**TASK OBJECTIVE:**
The task calls for every entry to be printed word for word, without the images.

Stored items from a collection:
________________________
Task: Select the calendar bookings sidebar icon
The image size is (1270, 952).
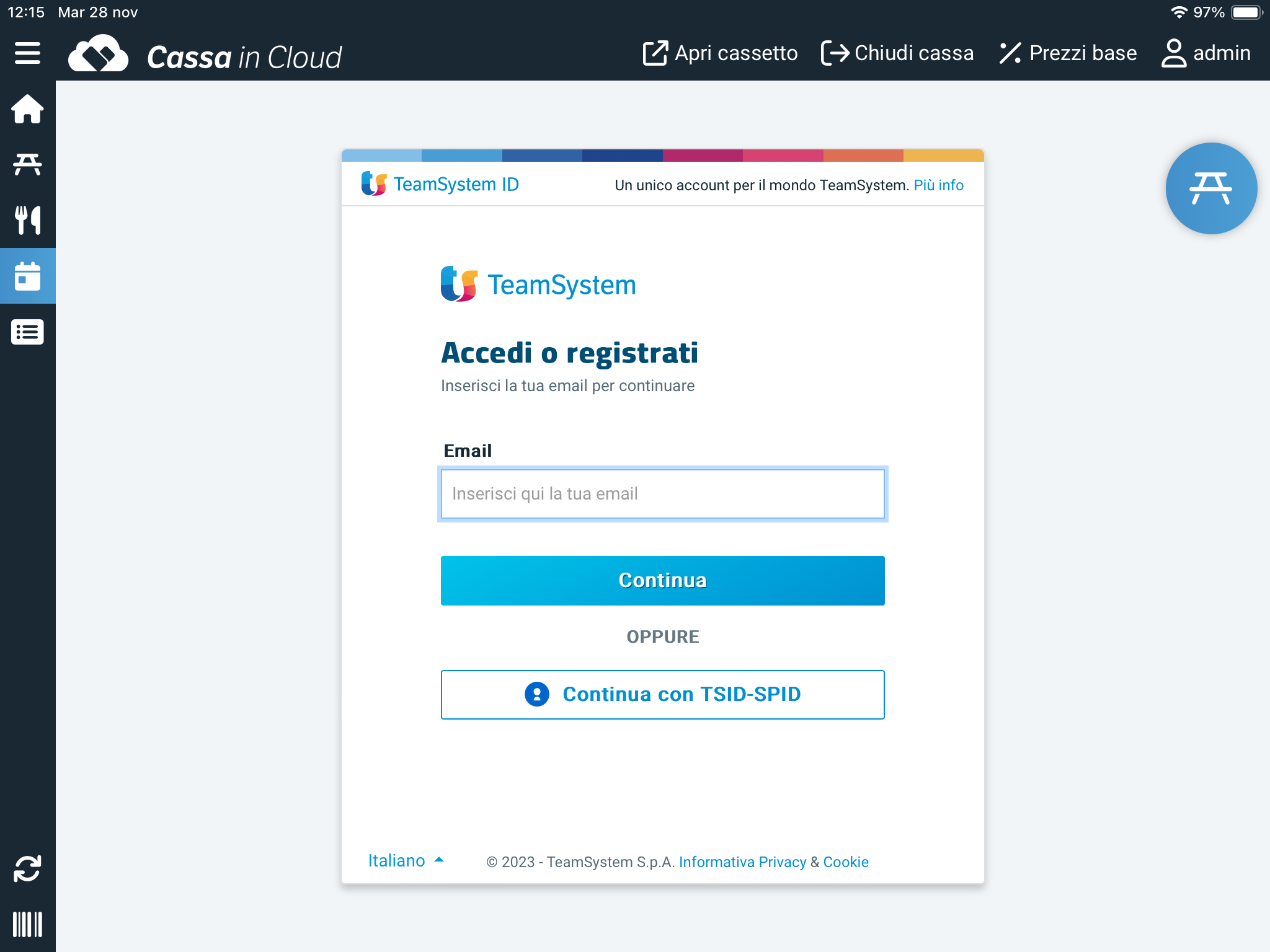Action: click(x=27, y=276)

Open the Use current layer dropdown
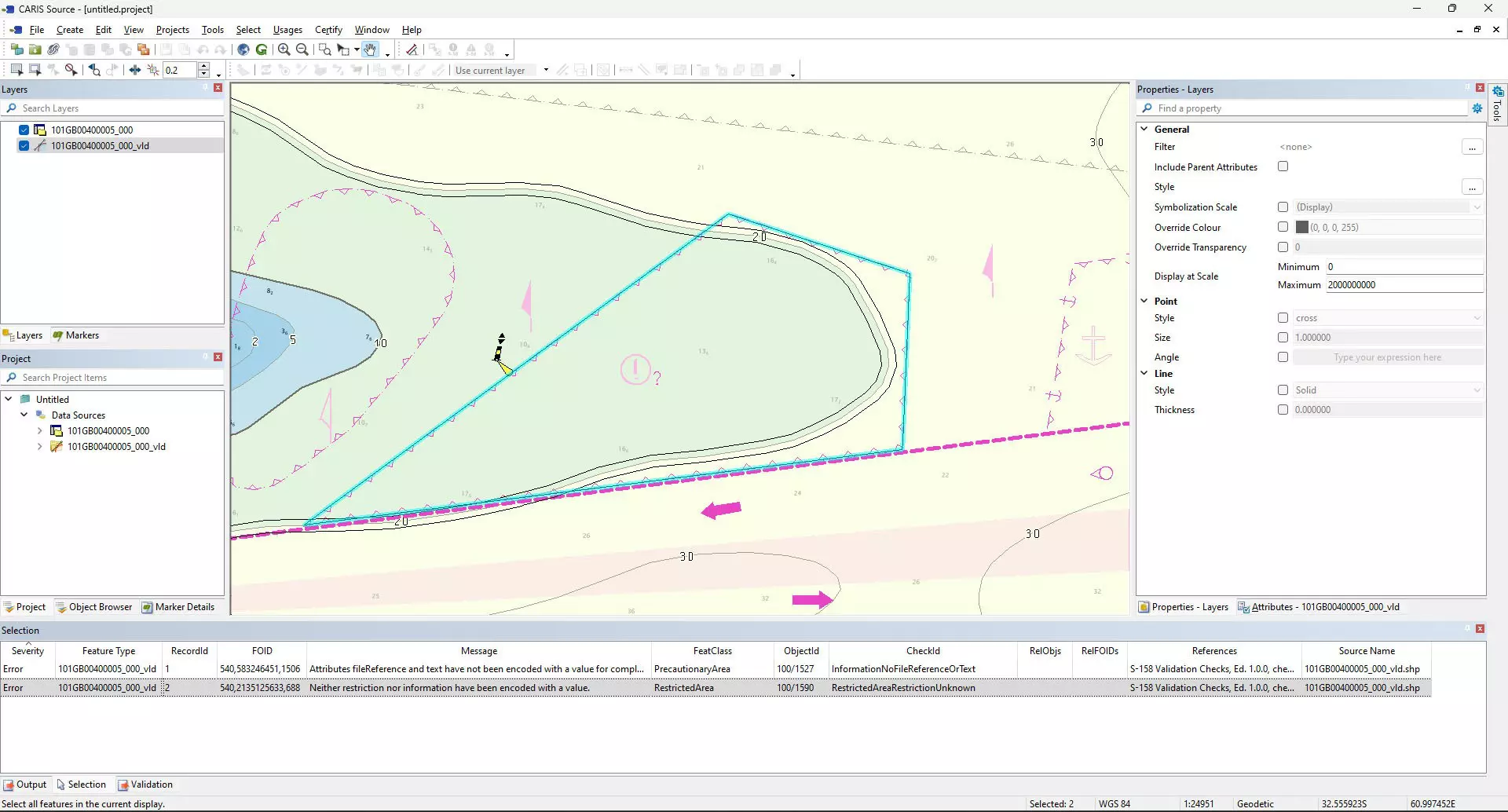pyautogui.click(x=545, y=70)
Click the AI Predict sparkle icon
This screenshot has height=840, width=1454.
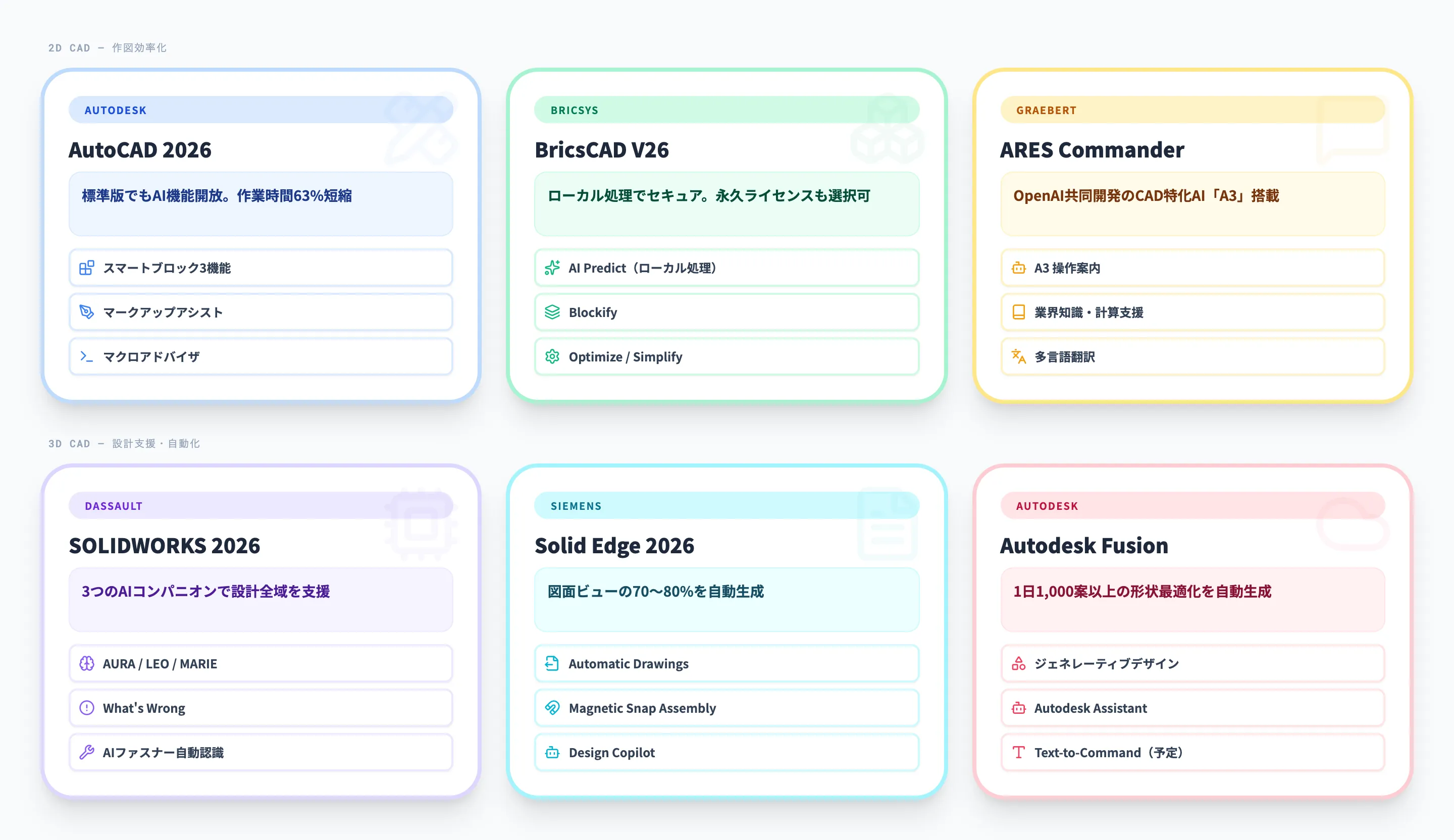[552, 268]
________________________
**WRITTEN REPLY:**
Task: Select the calendar bookings sidebar icon
The image size is (1270, 952).
Action: click(x=27, y=276)

Open the Use current layer dropdown
pyautogui.click(x=545, y=70)
Click the AI Predict sparkle icon
This screenshot has height=840, width=1454.
[552, 268]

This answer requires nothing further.